Analysts on average had expected comparable sales to increase 0.7 percent, according to Thomson Reuters I/B/E/S.
J.C. Penney last month also slashed its full-year forecast as it sold stagnant apparel inventory at heavy discounts amid an overhaul of its women's section.
"We took aggressive actions to clear slow-moving inventory, primarily allowing for an improved apparel assortment heading into the holiday season," Chief Executive Marvin Ellison said in an earnings release.
U.S. department stores have worked hard this year to rein in inventory to match declining foot traffic and boost weak margins as shoppers increasingly turn to off-price and online retailers.
Rivals Macy's, Kohl's and Nordstrom reported results on Thursday and said they were entering the most important shopping season of the year in tight inventory positions.

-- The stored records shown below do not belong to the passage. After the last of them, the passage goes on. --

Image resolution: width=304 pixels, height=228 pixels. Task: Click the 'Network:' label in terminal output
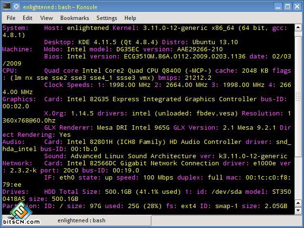coord(18,163)
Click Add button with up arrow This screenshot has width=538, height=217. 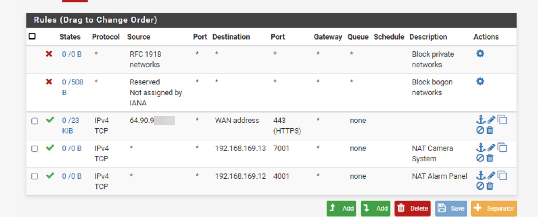click(341, 208)
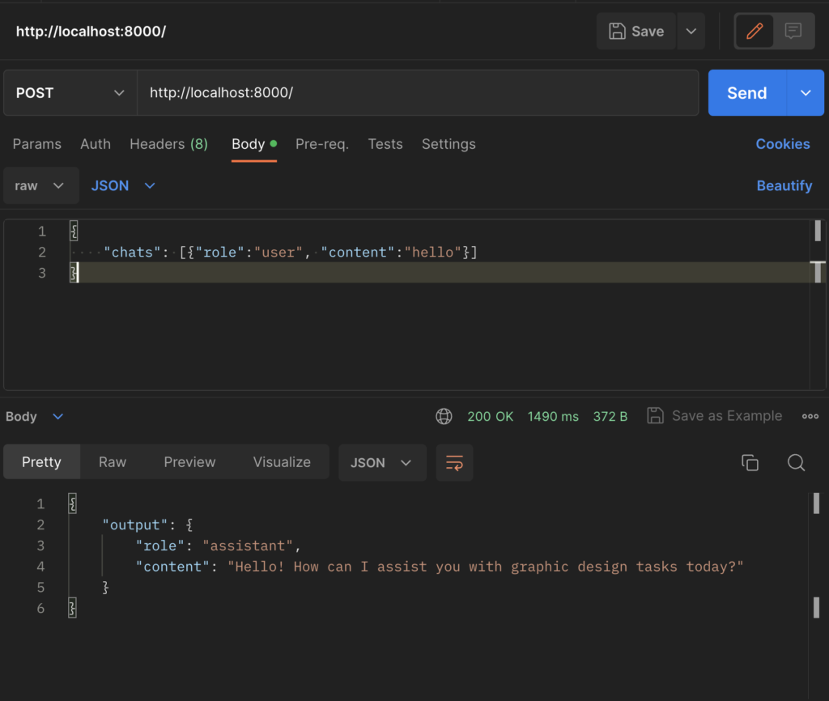Screen dimensions: 829x701
Task: Open the three-dot response options menu
Action: (810, 416)
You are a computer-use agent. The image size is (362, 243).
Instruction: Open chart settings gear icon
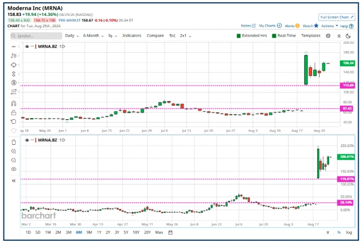click(328, 36)
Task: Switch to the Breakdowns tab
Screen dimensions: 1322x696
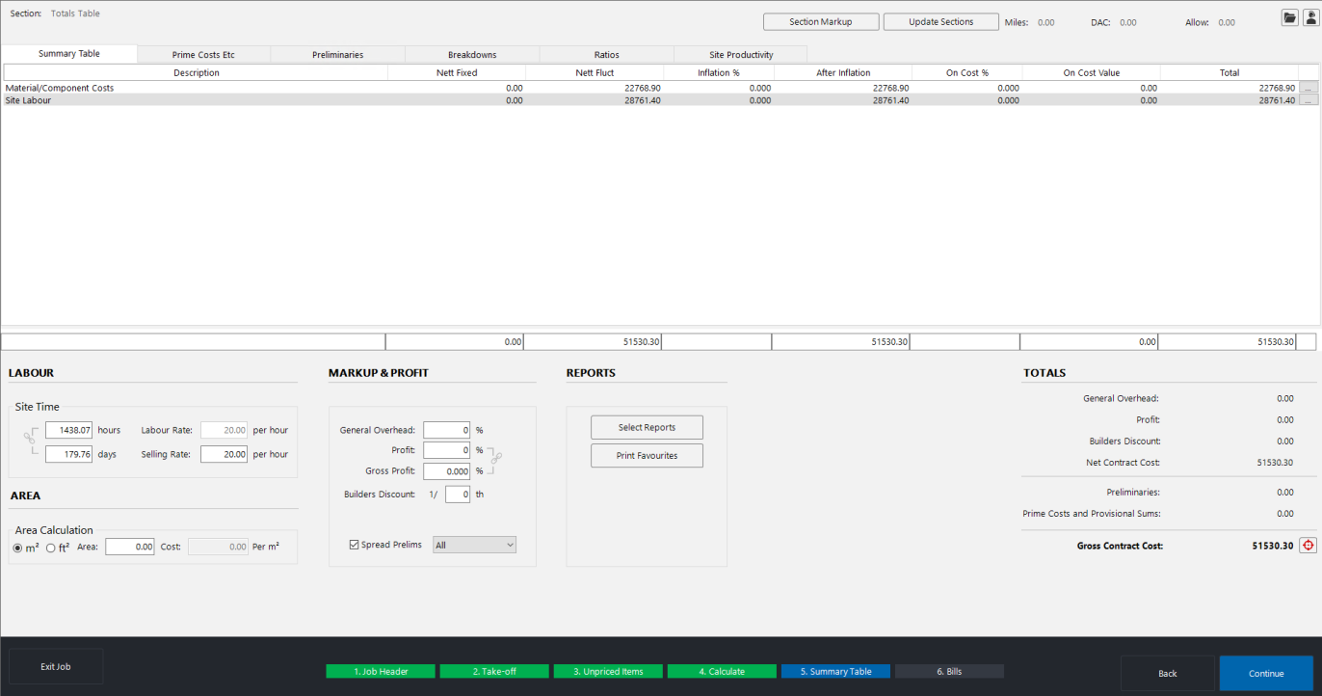Action: tap(471, 54)
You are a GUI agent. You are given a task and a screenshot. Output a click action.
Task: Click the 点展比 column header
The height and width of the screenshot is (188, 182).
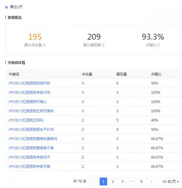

J.C. Penney's net loss widened to $128 million, or 41 cents per share, in the quarter, ended Oct. 28, from $67 million, or 22 cents per share, a year earlier, partly because of heavy discounting to clear slow-moving inventory.
Excluding items, the company lost 33 cents per share, less than the 40 to 45-cent loss it had estimated. Analysts expected a 43-cent loss.
Net sales fell about 2 percent to $2.81 billion but beat the average analyst estimate of $2.77 billion. (Reporting by Richa Naidu in Chicago and Sruthi Ramakrishnan in Bengaluru; Editing by Sriraj Kalluvila and Steve Orlofsky)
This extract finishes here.